Zoe: Don't think it's a good spot, sir. She still has the advantage over us. Mal: Everyone always does. That's what makes us special.

'Serenity'


Literary Buffistas 3: Don't Parse the Blurb, Dear.

There's more to life than watching Buffy the Vampire Slayer! No. Really, there is! Honestly! Here's a place for Buffistas to come and discuss what it is they're reading, their favorite authors and poets. "Geez. Crack a book sometime."


Scrappy - Feb 23, 2012 7:48:42 am PST #17945 of 28266
Life moves pretty fast. You don't stop and look around once in a while, you could miss it.

I say "holy moly" a lot, but "good gravy" is way cooler.


§ ita § - Feb 23, 2012 8:13:39 am PST #17946 of 28266
Well not canonically, no, but this is transformative fiction.

I bust out with "For the love of cute and fluffy things!" to a guy who'd sidled up to me and told me an anecdote with the punchline of "and my ass is the fourth of July". I'm sure he thinks he's dealing with some sort of Polyanna syndrome.

Then again, in a project meeting he said "Well, what happens when we encounter the problem again?" and I almost snapped at him saying "That's an unduly negative tone to take! On the offchance that we should come up against this problem again, we will embrace the challenge head on, and vanquish it readily."

The business owner cracked up, but power of words, man, power of words. Cute and fluffy things indeed.


smonster - Feb 23, 2012 10:41:02 am PST #17947 of 28266
We won’t stop until everyone is gay.

I say "sweet fancy Moses!" fairly often. Don't remember where I got that from.


Sue - Feb 23, 2012 12:01:41 pm PST #17948 of 28266
hip deep in pie

I often say Holy Mother of God, or Mother of God when I really want to say Motherfucker.


Beverly - Feb 23, 2012 12:07:01 pm PST #17949 of 28266
Days shrink and grow cold, sunlight through leaves is my song. Winter is long.

Good gravy.

Aw. My grandmother used to say that all the time. That and, "Good night nurse."

Dad: "Shoot fire and save the matches!"

Mom: "My stars and garters!"

I've become sort of attached to "Hummus on a rice cake!" It conveys the same sort of absurdist excitement, depending on delivery.


Steph L. - Feb 23, 2012 12:08:31 pm PST #17950 of 28266
I look more rad than Lutheranism

Ack. Well, I'm a dummy. I ordered Timeless, and it will be delivered tomorrow. To my office. Which is closed. Bah.

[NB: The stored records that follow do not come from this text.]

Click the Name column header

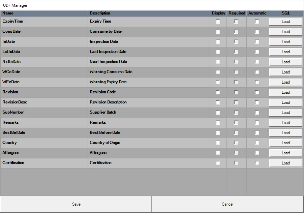point(44,13)
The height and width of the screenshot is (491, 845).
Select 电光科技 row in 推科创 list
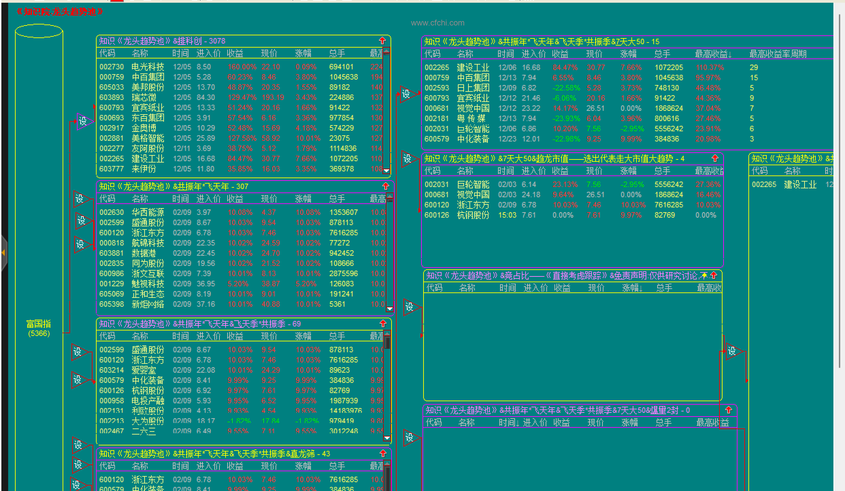(148, 67)
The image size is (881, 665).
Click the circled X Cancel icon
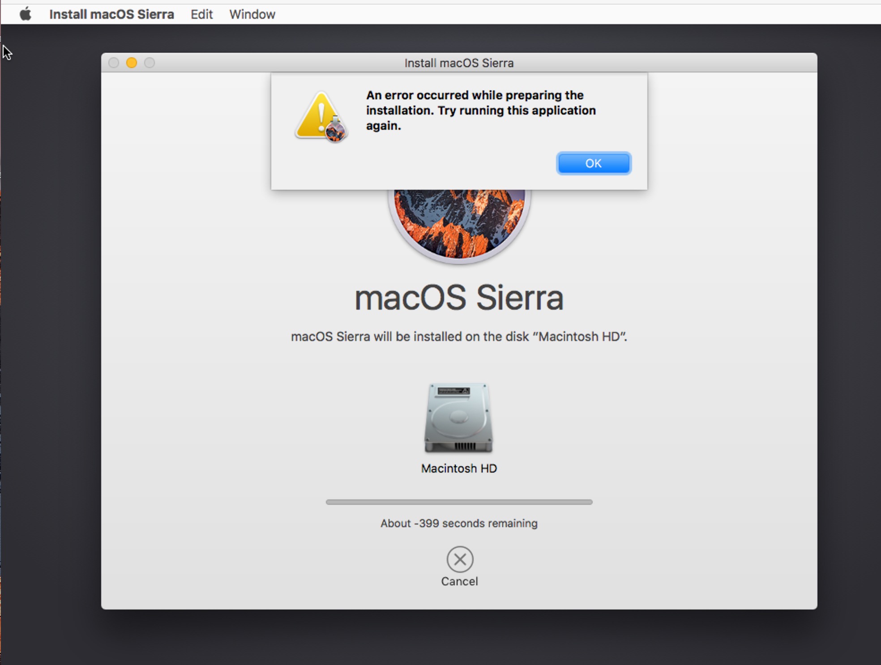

I thought I changed my Amazon preferences so that my home address was my default, but -- obviously not. I must have just ordered it really quickly and didn't even look at the address field.

At least I didn't send it to my brother.


Consuela - Feb 23, 2012 12:18:50 pm PST #17951 of 28266
We are Buffistas. This isn't our first apocalypse. -- Pix

I said, "Jesus, Joseph and Mary!" in a meeting with my boss, who made a crack about being raised Catholic. Which he is, too.

At least I didn't say, "Shit, piss, and corruption!", which used to be one of my mother's more outrageous swears.


Amy - Feb 23, 2012 12:21:20 pm PST #17952 of 28266
Because books.

"Shit, piss, and corruption!",

Oh man, I like that one.

I was saying "Tartar sauce!" for a while, when the kids were little. It's surprisingly satisfying.


smonster - Feb 23, 2012 12:29:37 pm PST #17953 of 28266
We won’t stop until everyone is gay.

My dad says "damnation!" and "I swanny." For real, no sense of irony, "I swanny." Or is it "swannee?"


§ ita § - Feb 23, 2012 1:06:20 pm PST #17954 of 28266
Well not canonically, no, but this is transformative fiction.

My parents used to just not swear around us, until traffic just got too much when I was about 14 or so. One branch of our family (one of the crazy ones) swore liberally around their kids, but only in Patois, so at least when the kid went to school (in the upper class white Detroit suburb where they lived) no one had any idea what she was on about.

Way to go to not put your heart into it.